The non-invasive technique relies on remotely reading every allocated heap block in a target process and copying the bytes to the inspecting process. Once this iteration is done, a snapshot of the heap will be created and can then be accurately diffed against another snapshot at a later point in time to see how the heap state changed.

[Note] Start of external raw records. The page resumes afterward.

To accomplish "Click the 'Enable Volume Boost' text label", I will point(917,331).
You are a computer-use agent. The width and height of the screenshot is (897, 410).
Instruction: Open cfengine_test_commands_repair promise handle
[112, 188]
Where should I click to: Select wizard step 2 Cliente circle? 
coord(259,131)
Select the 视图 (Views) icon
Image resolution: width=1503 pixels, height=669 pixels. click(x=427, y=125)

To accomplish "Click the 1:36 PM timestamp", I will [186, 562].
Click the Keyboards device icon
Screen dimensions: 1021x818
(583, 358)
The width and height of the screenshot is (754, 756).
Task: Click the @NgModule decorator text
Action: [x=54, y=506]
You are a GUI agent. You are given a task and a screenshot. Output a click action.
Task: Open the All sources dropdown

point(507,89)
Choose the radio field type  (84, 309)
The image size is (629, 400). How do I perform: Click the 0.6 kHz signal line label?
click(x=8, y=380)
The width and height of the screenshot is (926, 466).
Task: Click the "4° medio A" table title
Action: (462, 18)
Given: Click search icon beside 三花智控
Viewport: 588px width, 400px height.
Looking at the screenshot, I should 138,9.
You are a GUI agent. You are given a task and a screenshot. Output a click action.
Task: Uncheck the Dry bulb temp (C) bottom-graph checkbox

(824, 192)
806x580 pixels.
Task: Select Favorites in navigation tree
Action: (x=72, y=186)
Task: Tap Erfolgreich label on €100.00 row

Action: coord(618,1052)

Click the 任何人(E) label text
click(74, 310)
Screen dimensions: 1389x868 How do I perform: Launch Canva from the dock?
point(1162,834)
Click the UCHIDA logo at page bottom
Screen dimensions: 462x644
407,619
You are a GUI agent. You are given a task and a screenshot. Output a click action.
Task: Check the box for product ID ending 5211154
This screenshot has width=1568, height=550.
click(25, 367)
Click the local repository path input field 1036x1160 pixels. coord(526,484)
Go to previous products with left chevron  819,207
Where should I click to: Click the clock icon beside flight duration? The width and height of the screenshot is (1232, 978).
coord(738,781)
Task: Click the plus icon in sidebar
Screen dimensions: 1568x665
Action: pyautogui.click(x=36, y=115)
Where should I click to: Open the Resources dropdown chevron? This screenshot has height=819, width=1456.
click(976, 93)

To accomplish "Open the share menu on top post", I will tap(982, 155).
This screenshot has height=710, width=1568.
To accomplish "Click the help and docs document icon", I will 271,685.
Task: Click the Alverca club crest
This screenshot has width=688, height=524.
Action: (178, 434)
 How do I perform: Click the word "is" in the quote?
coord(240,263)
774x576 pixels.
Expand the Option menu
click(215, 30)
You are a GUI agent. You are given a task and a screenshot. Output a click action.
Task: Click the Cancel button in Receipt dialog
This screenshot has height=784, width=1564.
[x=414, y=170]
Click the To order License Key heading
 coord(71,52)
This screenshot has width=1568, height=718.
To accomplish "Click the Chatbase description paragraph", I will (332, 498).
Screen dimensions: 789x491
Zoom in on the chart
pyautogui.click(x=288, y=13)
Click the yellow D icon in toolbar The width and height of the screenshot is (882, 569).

This traversal is accomplished with the HeapList32First/HeapList32Next and Heap32First/Heap32Next functions from the Toolhelp API. The traversal code is shown below:

const Heap EnumerateProcessHeap(const DWORD processId, const HANDLE processHandle)
{
    HANDLE snapshot = CreateToolhelp32Snapshot(TH32CS_SNAPHEAPLIST, processId);
    if (snapshot == INVALID_HANDLE_VALUE)
    {
        fprintf(stderr, "Could not create toolhelp snapshot. "
            "Error = 0x%X\n", GetLastError());
        exit(-1);
    }
 
    Heap processHeapInfo;
 
    (void)NtSuspendProcess(processHandle);
 
    size_t reserveSize = 4096;
    std::unique_ptr<unsigned char[]> heapBuffer(new unsigned char[reserveSize]);
 
    HEAPLIST32 heapList = { 0 };
    heapList.dwSize = sizeof(HEAPLIST32);
    if (Heap32ListFirst(snapshot, &heapList))
    {
        do
        {
            HEAPENTRY32 heapEntry = { 0 };
            heapEntry.dwSize = sizeof(HEAPENTRY32);
 
            if (Heap32First(&heapEntry, processId, heapList.th32HeapID))
            {
                do
                {
                    if (IsReadable(processHandle, heapEntry.dwAddress, heapEntry.dwSize))
                    {
                        ReadHeapData(processHandle, heapEntry.dwAddress, heapEntry.dwSize,
                            processHeapInfo, heapBuffer, reserveSize);
                    }
 
                    heapEntry.dwSize = sizeof(HEAPENTRY32);
                } while (Heap32Next(&heapEntry));
            }
 
            heapList.dwSize = sizeof(HEAPLIST32);
        } while (Heap32ListNext(snapshot, &heapList));
    }
 
    (void)NtResumeProcess(processHandle);
 
    (void)CloseHandle(snapshot);
 
    return processHeapInfo;
}

For every heap list and subsequent heap entry, the heap block is read and its byte contents stored in an address -> byte pair. The remote read is just a call around ReadProcessMemory

void ReadHeapData(const HANDLE processHandle, const DWORD_PTR heapAddress, const size_t size, Heap &heapInfo,
    std::unique_ptr<unsigned char[]> &heapBuffer, size_t &reserveSize)
{
    if (size > reserveSize)
    {
        heapBuffer = std::unique_ptr<unsigned char[]>(new unsigned char[size]);
        reserveSize = size;
    }
 
    SIZE_T bytesRead = 0;
    const BOOL success = ReadProcessMemory(processHandle, (LPCVOID)heapAddress, heapBuffer.get(), size, &bytesRead);
 
    if (success == 0)
    {
        fprintf(stderr, "Could not read process memory at 0x%p "
            "Error = 0x%X\n", (void *)heapAddress, GetLastError());
        return;
    }
    if (bytesRead != size)
    {
        fprintf(stderr, "Could not read process all memory at 0x%p "
            "Error = 0x%X\n", (void *)heapAddress, GetLastError());
        return;
    }
 
    for (size_t i = 0; i < size; ++i)
    {
        heapInfo.emplace_hint(std::end(heapInfo), std::make_pair((heapAddress + i), heapBuffer[i]));
    }
}

At this point a snapshot of the heap is created. A screenshot of an example run shows the address -> byte pairs below.heapdiff

The next part is to take another snapshot at a later point in time and begin diffing the heaps. Diffing the heaps involves three scenarios: when a heap entry at the same address has changed, when an entry was removed (in first snapshot but not in second), and when a new allocation was made (in second heap snapshot but not in first). The code is pretty straightforward and performs a search and compare in the first heap against the second heap.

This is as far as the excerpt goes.